The Supreme Court affirmed the order of dismissal of the third-party complaint for failure to state a cause of action. However, it clarified that the dismissal is without prejudice to the filing of another action in accordance with law.

Ratio Decidendi

On Issue 1: The Court held that the third-party complaint was fatally insufficient because it failed to allege the specific factual circumstances required by the 1960 Agreement to trigger the liability of the third-party defendants. Applying the established test for cause of action, the Court evaluated whether a valid judgment could be rendered if the facts alleged in the complaint were admitted as true. Under Paragraph 10 of the Agreement, the liability of Talisay-Silay and Araneta is explicitly tied to obligations "not appearing in the books" of Central.
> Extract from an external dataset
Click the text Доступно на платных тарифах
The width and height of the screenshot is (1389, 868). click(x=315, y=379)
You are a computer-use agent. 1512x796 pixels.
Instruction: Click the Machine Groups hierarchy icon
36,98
Although Central alleged that the obligation was "never approved nor acknowledged for payment by the Philippine National Bank," it completely omitted the essential allegation that the obligation was missing from its own corporate books. The Court reasoned that since the liability of the third-party defendants arises strictly from the contract, the essential conditions stipulated in said agreement must be pleaded to establish a cause of action. Without alleging the absence of the book entry, the complaint failed to set forth the facts necessary to trigger the third-party defendants' contractual duty to pay, rendering the pleading deficient as a matter of law.

Main Doctrine

A third-party complaint must sufficiently allege facts that establish the liability of the third-party defendant based on the terms of the governing agreement. The Court clarified that for obligations incurred before a specific agreement, liability of the former owner (third-party defendants) arises if the obligations do not appear in the books of the company and are not acknowledged by the bank that took over management. Conversely, obligations appearing in the books and acknowledged by the bank are to be paid by the company. The failure to allege the absence of the obligation in the books, as required by the agreement for the third-party defendants' liability, renders the third-party complaint fatally insufficient for failure to state a cause of action.